[PROVIDED MATERIAL]

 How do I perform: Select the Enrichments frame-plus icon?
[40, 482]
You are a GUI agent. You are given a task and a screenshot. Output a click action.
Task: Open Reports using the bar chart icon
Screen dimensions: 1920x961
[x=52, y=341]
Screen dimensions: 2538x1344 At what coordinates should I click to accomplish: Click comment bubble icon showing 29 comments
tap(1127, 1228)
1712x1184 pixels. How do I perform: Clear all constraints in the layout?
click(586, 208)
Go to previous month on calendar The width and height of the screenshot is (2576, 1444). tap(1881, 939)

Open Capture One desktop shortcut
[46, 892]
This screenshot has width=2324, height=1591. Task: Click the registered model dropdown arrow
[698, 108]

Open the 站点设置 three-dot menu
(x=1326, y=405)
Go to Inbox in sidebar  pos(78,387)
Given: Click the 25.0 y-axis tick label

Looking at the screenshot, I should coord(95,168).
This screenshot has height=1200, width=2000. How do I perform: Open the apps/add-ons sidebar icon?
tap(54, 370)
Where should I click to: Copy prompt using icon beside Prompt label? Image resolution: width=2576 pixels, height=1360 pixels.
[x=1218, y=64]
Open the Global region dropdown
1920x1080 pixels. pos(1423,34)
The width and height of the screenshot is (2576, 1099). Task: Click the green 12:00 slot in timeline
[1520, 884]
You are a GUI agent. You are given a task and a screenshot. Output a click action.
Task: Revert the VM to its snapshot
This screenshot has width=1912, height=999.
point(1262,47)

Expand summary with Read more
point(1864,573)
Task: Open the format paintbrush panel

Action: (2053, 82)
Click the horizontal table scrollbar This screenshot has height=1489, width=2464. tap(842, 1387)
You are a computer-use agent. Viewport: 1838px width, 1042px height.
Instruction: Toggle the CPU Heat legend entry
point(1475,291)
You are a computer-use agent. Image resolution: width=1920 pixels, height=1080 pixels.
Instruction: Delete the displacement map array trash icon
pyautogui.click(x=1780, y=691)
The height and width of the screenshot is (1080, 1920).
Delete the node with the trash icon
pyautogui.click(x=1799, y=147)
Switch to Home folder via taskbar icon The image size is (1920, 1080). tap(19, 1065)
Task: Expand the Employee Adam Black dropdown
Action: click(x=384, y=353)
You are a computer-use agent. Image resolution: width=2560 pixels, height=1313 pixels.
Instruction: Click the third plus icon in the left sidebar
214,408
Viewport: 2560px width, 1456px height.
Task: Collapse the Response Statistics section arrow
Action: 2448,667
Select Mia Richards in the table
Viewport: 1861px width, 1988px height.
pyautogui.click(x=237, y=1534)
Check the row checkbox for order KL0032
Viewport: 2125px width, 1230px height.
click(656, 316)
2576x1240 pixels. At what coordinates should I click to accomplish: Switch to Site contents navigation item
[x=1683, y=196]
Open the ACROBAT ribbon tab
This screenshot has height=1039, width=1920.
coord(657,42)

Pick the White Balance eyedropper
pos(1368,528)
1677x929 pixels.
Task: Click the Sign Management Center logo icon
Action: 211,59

[/PROVIDED MATERIAL]

* WHAT THE TASK REQUIRES:
All of the entries should be written out again exactly.

* PROBLEM SOLUTION:
 How do I perform: Select the Enrichments frame-plus icon?
[40, 482]
You are a GUI agent. You are given a task and a screenshot. Output a click action.
Task: Open Reports using the bar chart icon
Screen dimensions: 1920x961
[x=52, y=341]
Screen dimensions: 2538x1344 At what coordinates should I click to accomplish: Click comment bubble icon showing 29 comments
tap(1127, 1228)
1712x1184 pixels. How do I perform: Clear all constraints in the layout?
click(586, 208)
Go to previous month on calendar The width and height of the screenshot is (2576, 1444). tap(1881, 939)

Open Capture One desktop shortcut
[46, 892]
This screenshot has width=2324, height=1591. Task: Click the registered model dropdown arrow
[698, 108]

Open the 站点设置 three-dot menu
(x=1326, y=405)
Go to Inbox in sidebar  pos(78,387)
Given: Click the 25.0 y-axis tick label

Looking at the screenshot, I should coord(95,168).
This screenshot has height=1200, width=2000. How do I perform: Open the apps/add-ons sidebar icon?
tap(54, 370)
Where should I click to: Copy prompt using icon beside Prompt label? Image resolution: width=2576 pixels, height=1360 pixels.
[x=1218, y=64]
Open the Global region dropdown
1920x1080 pixels. pos(1423,34)
The width and height of the screenshot is (2576, 1099). Task: Click the green 12:00 slot in timeline
[1520, 884]
You are a GUI agent. You are given a task and a screenshot. Output a click action.
Task: Revert the VM to its snapshot
This screenshot has width=1912, height=999.
point(1262,47)

Expand summary with Read more
point(1864,573)
Task: Open the format paintbrush panel

Action: (2053, 82)
Click the horizontal table scrollbar This screenshot has height=1489, width=2464. tap(842, 1387)
You are a computer-use agent. Viewport: 1838px width, 1042px height.
Instruction: Toggle the CPU Heat legend entry
point(1475,291)
You are a computer-use agent. Image resolution: width=1920 pixels, height=1080 pixels.
Instruction: Delete the displacement map array trash icon
pyautogui.click(x=1780, y=691)
The height and width of the screenshot is (1080, 1920).
Delete the node with the trash icon
pyautogui.click(x=1799, y=147)
Switch to Home folder via taskbar icon The image size is (1920, 1080). tap(19, 1065)
Task: Expand the Employee Adam Black dropdown
Action: click(x=384, y=353)
You are a computer-use agent. Image resolution: width=2560 pixels, height=1313 pixels.
Instruction: Click the third plus icon in the left sidebar
214,408
Viewport: 2560px width, 1456px height.
Task: Collapse the Response Statistics section arrow
Action: 2448,667
Select Mia Richards in the table
Viewport: 1861px width, 1988px height.
pyautogui.click(x=237, y=1534)
Check the row checkbox for order KL0032
Viewport: 2125px width, 1230px height.
click(656, 316)
2576x1240 pixels. At what coordinates should I click to accomplish: Switch to Site contents navigation item
[x=1683, y=196]
Open the ACROBAT ribbon tab
This screenshot has height=1039, width=1920.
coord(657,42)

Pick the White Balance eyedropper
pos(1368,528)
1677x929 pixels.
Task: Click the Sign Management Center logo icon
Action: 211,59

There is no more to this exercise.